[Collected data]
-- -- --
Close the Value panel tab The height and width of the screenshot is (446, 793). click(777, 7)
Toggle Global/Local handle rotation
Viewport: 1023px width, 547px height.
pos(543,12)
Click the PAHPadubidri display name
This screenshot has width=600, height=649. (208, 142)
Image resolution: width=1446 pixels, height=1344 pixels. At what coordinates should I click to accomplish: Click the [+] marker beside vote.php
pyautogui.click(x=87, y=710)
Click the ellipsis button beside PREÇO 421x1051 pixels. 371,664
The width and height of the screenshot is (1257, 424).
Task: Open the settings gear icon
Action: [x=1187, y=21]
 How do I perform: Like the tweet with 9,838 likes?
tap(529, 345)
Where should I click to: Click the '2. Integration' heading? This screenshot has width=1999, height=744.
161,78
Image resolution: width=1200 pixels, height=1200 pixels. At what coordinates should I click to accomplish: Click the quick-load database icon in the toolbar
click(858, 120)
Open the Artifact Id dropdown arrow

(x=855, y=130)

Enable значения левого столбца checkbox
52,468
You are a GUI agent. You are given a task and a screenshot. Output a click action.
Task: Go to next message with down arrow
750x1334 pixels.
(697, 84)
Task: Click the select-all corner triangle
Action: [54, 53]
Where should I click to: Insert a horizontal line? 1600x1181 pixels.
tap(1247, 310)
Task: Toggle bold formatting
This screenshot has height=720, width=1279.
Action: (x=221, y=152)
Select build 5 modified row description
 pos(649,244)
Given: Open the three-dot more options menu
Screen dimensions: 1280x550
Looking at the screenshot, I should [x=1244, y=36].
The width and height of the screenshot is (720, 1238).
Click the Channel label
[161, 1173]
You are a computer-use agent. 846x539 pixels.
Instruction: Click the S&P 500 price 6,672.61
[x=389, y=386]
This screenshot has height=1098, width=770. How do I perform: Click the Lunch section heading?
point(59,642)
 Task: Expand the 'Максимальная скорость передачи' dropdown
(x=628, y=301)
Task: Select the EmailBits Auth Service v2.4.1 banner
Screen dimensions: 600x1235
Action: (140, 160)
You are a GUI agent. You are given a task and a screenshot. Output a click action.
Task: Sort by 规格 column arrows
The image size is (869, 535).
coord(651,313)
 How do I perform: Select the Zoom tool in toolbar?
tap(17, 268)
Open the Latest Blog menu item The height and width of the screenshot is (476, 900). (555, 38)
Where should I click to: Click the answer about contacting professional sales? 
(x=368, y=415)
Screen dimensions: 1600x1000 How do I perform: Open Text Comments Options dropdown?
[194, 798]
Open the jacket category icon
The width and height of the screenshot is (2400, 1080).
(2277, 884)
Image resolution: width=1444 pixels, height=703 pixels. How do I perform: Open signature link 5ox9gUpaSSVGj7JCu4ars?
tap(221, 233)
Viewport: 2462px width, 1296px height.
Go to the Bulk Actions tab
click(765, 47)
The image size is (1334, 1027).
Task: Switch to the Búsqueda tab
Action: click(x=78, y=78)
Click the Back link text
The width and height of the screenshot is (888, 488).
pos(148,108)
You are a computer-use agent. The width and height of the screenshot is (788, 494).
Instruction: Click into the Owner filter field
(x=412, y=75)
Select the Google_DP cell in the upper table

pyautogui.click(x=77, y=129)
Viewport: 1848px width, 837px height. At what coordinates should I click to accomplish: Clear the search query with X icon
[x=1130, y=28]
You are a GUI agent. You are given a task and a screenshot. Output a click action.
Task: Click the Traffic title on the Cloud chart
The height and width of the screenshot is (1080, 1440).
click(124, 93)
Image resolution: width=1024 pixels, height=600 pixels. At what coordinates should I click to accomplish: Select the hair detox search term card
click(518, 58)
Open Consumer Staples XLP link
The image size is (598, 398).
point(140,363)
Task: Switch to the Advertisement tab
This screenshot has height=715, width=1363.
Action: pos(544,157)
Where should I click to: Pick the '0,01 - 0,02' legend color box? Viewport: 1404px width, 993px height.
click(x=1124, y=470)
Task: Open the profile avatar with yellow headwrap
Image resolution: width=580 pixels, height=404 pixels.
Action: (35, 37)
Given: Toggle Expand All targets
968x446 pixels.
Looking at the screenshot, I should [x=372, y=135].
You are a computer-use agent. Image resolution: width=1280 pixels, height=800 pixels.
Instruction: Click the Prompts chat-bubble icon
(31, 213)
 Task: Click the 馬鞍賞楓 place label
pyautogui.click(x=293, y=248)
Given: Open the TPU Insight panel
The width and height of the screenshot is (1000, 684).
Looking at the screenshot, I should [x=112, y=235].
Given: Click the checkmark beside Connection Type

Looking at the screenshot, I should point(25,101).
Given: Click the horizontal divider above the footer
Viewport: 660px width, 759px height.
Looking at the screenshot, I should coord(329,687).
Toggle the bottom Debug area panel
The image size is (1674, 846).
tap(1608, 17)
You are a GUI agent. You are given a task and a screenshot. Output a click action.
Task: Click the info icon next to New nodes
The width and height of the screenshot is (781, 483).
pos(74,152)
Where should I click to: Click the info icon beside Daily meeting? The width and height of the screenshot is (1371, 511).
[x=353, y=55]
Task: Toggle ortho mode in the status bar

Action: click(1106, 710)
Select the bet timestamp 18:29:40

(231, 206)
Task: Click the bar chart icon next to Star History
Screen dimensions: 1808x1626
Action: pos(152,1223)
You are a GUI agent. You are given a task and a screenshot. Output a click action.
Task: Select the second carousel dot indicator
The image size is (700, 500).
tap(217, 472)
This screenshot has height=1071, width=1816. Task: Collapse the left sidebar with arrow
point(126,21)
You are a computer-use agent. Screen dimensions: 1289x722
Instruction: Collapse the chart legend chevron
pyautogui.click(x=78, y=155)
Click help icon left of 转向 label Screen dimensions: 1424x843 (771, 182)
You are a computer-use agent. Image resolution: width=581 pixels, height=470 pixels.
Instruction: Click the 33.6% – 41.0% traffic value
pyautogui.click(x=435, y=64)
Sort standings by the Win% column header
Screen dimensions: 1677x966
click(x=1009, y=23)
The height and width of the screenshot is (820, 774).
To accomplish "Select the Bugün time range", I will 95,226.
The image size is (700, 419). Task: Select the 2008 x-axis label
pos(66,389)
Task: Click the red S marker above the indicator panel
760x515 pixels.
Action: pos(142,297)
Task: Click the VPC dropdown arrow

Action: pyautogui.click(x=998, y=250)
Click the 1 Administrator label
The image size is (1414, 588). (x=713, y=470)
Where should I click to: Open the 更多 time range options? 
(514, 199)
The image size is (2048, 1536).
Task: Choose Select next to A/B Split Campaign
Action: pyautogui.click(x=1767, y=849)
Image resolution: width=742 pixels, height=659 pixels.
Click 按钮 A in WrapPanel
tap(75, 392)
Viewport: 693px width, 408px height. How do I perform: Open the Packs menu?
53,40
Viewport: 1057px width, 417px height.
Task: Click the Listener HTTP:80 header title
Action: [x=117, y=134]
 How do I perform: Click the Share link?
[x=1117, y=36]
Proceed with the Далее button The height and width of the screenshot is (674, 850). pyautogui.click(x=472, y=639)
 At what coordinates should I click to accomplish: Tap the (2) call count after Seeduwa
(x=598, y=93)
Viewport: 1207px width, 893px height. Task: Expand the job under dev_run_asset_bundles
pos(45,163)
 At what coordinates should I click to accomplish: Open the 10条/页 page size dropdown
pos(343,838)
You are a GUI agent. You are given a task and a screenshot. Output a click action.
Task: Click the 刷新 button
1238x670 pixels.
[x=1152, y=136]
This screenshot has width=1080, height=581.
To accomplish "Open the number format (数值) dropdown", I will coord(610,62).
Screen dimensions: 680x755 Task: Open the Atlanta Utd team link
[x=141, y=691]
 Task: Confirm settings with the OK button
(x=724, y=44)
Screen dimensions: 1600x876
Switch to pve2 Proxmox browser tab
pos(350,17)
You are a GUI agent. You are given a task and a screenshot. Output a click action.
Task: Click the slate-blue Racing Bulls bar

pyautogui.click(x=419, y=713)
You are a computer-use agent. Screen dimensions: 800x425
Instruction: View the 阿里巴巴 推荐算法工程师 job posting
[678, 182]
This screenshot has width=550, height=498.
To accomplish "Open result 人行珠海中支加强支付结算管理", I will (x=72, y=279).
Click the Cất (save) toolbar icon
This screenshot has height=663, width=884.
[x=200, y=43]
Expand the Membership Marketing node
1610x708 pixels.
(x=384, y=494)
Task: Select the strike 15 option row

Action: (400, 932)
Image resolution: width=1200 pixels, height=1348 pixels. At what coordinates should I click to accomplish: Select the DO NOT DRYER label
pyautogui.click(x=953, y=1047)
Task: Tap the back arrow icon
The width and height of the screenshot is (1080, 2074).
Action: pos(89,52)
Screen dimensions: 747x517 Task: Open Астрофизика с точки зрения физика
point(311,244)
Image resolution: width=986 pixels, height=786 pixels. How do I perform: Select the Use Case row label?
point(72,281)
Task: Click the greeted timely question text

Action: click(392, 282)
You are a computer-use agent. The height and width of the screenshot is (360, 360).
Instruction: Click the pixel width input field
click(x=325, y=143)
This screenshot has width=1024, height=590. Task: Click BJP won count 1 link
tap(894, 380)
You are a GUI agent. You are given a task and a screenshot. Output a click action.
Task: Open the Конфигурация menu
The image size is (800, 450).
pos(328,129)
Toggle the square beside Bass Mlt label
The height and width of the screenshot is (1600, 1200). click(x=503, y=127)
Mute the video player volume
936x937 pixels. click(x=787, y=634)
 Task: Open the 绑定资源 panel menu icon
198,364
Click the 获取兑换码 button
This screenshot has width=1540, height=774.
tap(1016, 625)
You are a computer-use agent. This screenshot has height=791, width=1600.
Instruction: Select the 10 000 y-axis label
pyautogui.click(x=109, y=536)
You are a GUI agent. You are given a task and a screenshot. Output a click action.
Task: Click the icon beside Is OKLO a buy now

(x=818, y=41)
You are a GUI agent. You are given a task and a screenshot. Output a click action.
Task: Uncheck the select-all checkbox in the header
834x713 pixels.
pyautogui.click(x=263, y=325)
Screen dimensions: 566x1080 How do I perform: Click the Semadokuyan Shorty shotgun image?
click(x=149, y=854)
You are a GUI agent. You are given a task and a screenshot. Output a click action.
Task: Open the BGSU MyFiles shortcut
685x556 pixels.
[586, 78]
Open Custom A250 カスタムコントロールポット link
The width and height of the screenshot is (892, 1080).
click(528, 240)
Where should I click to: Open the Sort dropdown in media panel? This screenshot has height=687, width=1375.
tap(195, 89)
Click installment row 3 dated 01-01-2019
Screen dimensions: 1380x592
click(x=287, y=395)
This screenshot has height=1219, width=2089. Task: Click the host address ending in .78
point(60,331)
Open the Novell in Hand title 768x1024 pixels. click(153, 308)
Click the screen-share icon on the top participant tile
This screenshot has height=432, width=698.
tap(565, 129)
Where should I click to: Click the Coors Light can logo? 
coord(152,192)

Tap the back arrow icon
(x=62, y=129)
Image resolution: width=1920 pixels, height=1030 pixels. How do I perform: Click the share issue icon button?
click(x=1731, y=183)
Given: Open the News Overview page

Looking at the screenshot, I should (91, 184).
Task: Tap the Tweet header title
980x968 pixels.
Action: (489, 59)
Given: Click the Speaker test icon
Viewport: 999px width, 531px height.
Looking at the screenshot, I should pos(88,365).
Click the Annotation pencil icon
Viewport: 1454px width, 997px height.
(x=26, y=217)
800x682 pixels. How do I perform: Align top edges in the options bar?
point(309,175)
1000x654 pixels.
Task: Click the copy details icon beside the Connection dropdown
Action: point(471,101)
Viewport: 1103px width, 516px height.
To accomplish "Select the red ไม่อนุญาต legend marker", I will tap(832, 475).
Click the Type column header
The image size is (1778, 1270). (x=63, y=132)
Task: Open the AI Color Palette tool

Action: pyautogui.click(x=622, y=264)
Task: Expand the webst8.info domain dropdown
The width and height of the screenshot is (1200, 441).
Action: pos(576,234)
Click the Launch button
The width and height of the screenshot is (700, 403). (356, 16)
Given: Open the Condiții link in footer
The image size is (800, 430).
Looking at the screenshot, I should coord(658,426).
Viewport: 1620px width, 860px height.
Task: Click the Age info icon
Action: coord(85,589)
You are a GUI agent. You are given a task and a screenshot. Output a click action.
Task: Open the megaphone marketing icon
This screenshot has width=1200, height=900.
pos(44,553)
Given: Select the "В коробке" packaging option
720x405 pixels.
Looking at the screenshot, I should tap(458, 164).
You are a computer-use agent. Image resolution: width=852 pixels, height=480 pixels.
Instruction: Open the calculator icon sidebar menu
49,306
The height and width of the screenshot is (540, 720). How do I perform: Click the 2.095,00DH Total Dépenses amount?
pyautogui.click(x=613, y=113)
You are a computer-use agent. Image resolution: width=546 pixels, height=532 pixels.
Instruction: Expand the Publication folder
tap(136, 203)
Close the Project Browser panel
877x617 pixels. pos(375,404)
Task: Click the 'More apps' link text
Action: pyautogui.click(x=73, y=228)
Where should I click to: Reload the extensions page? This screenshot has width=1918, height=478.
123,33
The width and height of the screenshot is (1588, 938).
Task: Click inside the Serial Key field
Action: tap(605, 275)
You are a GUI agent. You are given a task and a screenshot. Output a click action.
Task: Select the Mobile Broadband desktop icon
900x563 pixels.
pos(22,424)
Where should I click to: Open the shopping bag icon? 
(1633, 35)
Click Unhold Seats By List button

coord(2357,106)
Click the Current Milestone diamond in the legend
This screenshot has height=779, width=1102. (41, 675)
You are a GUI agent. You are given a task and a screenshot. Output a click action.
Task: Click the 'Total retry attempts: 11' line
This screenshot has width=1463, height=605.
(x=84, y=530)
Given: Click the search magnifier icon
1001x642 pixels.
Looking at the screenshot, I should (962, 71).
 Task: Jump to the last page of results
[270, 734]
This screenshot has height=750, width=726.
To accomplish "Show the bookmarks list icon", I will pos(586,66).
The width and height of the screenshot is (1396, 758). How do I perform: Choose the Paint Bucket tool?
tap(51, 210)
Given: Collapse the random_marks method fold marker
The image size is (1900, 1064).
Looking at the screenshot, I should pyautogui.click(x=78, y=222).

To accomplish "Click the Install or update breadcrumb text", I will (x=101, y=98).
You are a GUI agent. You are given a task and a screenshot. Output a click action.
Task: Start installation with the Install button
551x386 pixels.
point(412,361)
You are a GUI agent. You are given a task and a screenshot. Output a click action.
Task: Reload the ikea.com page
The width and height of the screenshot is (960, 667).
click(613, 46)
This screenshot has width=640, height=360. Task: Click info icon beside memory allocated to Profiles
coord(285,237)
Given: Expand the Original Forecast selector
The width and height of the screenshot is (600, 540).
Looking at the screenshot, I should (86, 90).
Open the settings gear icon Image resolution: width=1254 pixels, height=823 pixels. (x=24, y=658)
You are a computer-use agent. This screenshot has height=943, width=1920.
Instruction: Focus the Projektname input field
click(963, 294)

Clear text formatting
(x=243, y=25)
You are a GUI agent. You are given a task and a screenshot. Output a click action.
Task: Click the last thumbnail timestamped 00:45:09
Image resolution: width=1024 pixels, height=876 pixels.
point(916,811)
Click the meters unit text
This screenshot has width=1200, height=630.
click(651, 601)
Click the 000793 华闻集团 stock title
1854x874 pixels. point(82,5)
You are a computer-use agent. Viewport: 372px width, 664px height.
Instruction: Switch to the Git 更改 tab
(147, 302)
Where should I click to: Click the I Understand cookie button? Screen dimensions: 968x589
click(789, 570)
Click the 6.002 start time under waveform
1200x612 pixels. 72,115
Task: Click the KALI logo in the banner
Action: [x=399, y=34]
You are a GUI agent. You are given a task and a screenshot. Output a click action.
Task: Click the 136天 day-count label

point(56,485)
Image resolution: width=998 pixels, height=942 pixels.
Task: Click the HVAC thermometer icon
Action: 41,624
-- -- --
* **What you need to do**: Reply with nothing but the number of lines in the data that include the word "above".

* **Finished task**: 2